I was talking to a bright, promising, young, would-be-lawyer friend over the phone just before dinner, catching up on unanswered calls and text messages, talking about school and work and stuff, when she suddenly directed me to a text reproduction of the commencement speech made by Steve Jobs (CEO of Apple Computers and Pixar Animation Studios) to the 2005 graduates of Stanford University.

I remembered mine, several years back (delivered by Atty. Katrina Legarda) bearing the message, "Try Anything Once." It is much in the same format as Jobs' where lessons are backed by personal experiences. Same is true with Butch Jimenez's "What's Better Than?" for the UP Diliman Class of 2003 (thanks to Dianne for forwarding a copy the very same year this came out).
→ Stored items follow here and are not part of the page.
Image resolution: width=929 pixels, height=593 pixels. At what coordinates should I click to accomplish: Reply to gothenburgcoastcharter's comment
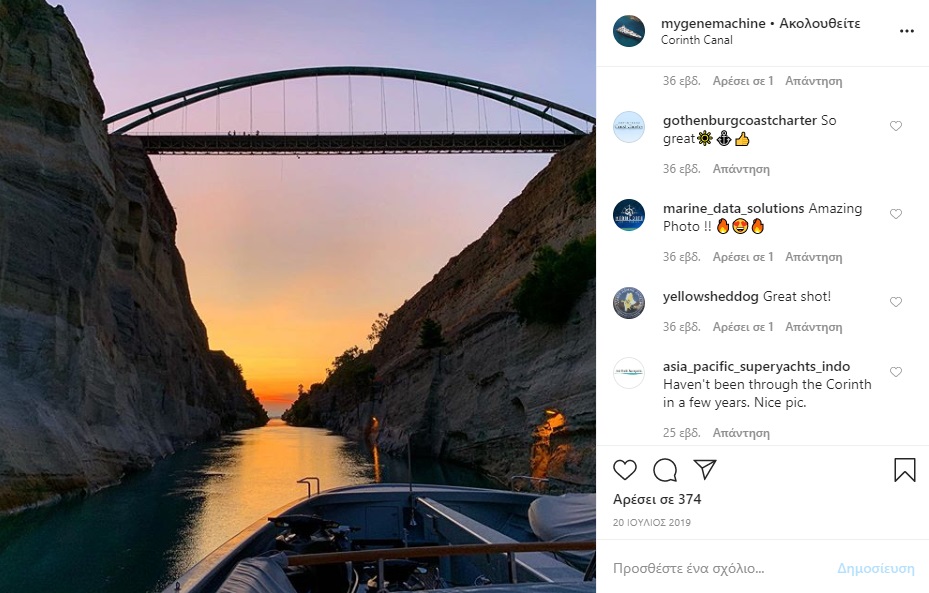coord(741,169)
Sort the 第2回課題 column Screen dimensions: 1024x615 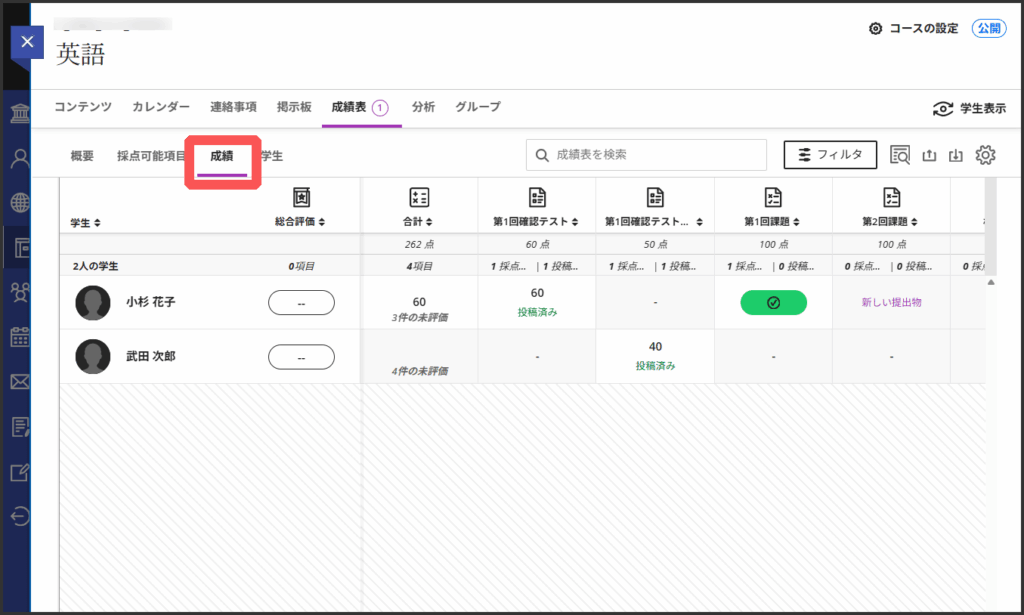890,221
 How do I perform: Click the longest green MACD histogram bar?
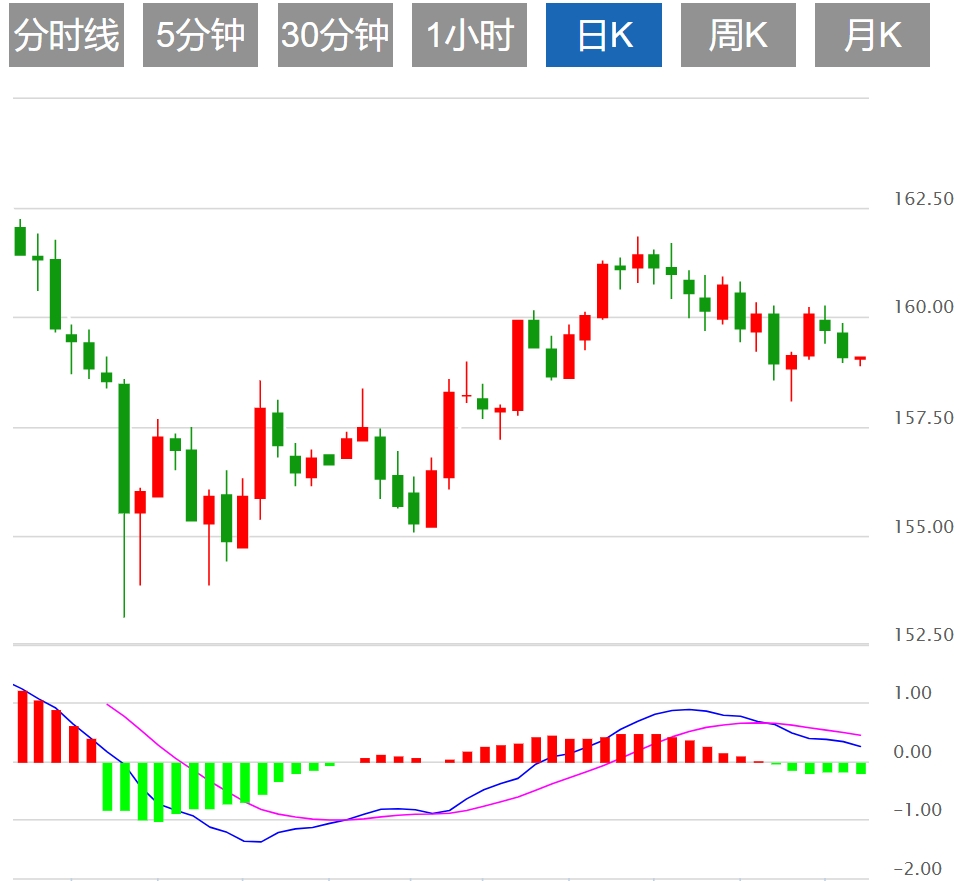coord(158,791)
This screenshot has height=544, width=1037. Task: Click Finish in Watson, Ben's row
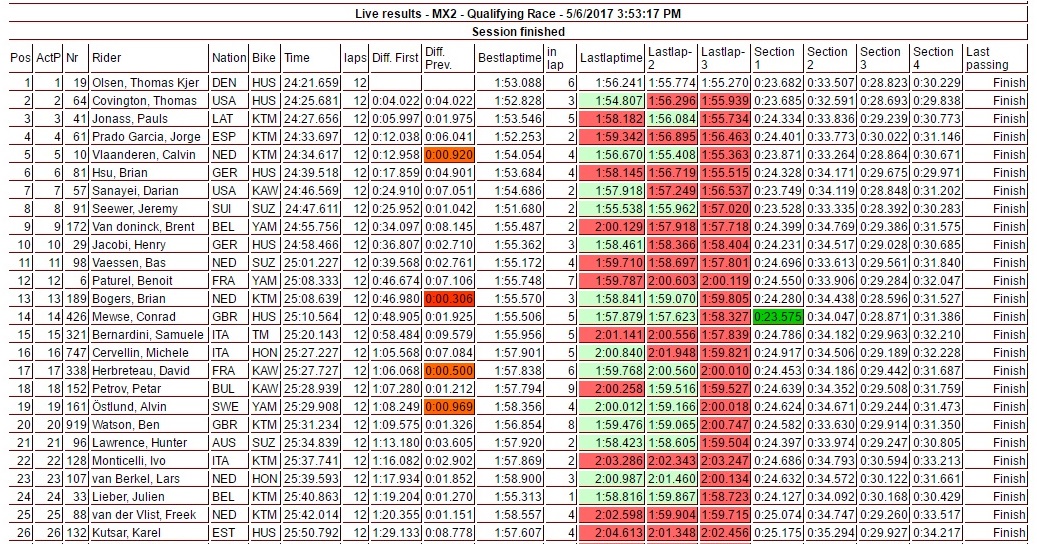click(1008, 426)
Then there's this article about wearing sunscreen which could pass as a commencement speech had it actually been delivered to a graduating class.

Thursday, June 16, 2005

Wired Hit and Caffeine Fix

Saw a news segment last night about the latest ringtone hit among mobile phone users featuring the infamous "Hello Garci" line of the president in the alleged wire-tap recording of her conversation sometime in May or June in 2004. Had me picturing a jump packed trance-house-downtempo themed Saturday night over at Club V featuring the filler-cut as interlude as the city's social class strut and groove indifferently.
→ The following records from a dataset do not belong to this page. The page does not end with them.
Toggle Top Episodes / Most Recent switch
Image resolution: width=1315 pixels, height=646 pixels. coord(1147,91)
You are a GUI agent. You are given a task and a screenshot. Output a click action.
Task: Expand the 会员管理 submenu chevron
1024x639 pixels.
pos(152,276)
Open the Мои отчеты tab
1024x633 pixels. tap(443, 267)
The part that caught my attention was that people caught using, reproducing, and sending the purported ringtone version of just a minuscule portion of the recorded conversation could be incriminated under the Anti-Wiretapping Law. Say what?!? Curiosity got the better of me to look into just what the law states and got this over at the Chan-Robles site, the most expansive Philippine Law resource on-line. The learning was that, yeah, they have a point.
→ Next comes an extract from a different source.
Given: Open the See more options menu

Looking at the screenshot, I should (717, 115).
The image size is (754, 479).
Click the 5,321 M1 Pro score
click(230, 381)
---------------------------------------


Ever tasted Jollibee's Coffee Jelly Ice Craze? Not bad for P27! For me, it's second to Starbuck's version and far-far-way-freakin-far better than Tokyo Tokyo's. I got curious when I saw it on an ad inside the branch near my place. Plus, I got a free People's Tonight tabloid by getting an Ice Craze on top my meal. And the headline reads: "Hello Garci" Ringtone Banned.

Sunday, June 12, 2005

Street Sense

The smell was that of a place where old garbage piled on top of older garbage, where rodent and hints of dead cockroach stench dominate. This characterized the daft air over one of the many underprevileged part of the should-be CBD of the Philippines...Makati City. If you let your mind go blank for a while, making it not process anything intellectual, for a change, you could actually triger your senses up on hyper-mode, like seeing and processing details you would not think of having noticed before (like a part on the asphalt of your neighborhood street that accumulates rain-puddle and dries up last after the rain, for example), some things only the idle would waste time on. This is how I noticed the smell, walking two blocks away from where I'm residing the other day. It just unwelcomly hit me. The stink could not have been made in a year's time. You would sense. You will know. No confirmation needed there. Then the idea of writing about stuff crossed my mind. I would write with vivid details through scholarly fashion but thought better because it would only be a fleeting idea I could write about. An instant. Not much point to it other than having my observation writ on webspace. Purpose served. Time wasted. My time writing this pointless thing down, and your time reading this.

I recalled of reading some prose that had surprisingly similar characteristics. Where often missed out details are given form in vividly sewn and impressive vocabulary. Had run-on sentences been criminal offences, the author could have been sentenced to four life ones. Beautiful words. Impressive workmanship. Pointlessly worthless. Only middle parts, no beginnigns and ends. For some, the so-called literature might have validated a point. Good for them. But my time was wasted.

So I search for a redeeming factor. Something I'm optimally good at. And it seems to be not so bad at all. And I go tell my self that, at least twice. And I close the issue believing I gained something. Then I believe. And I leave it at that.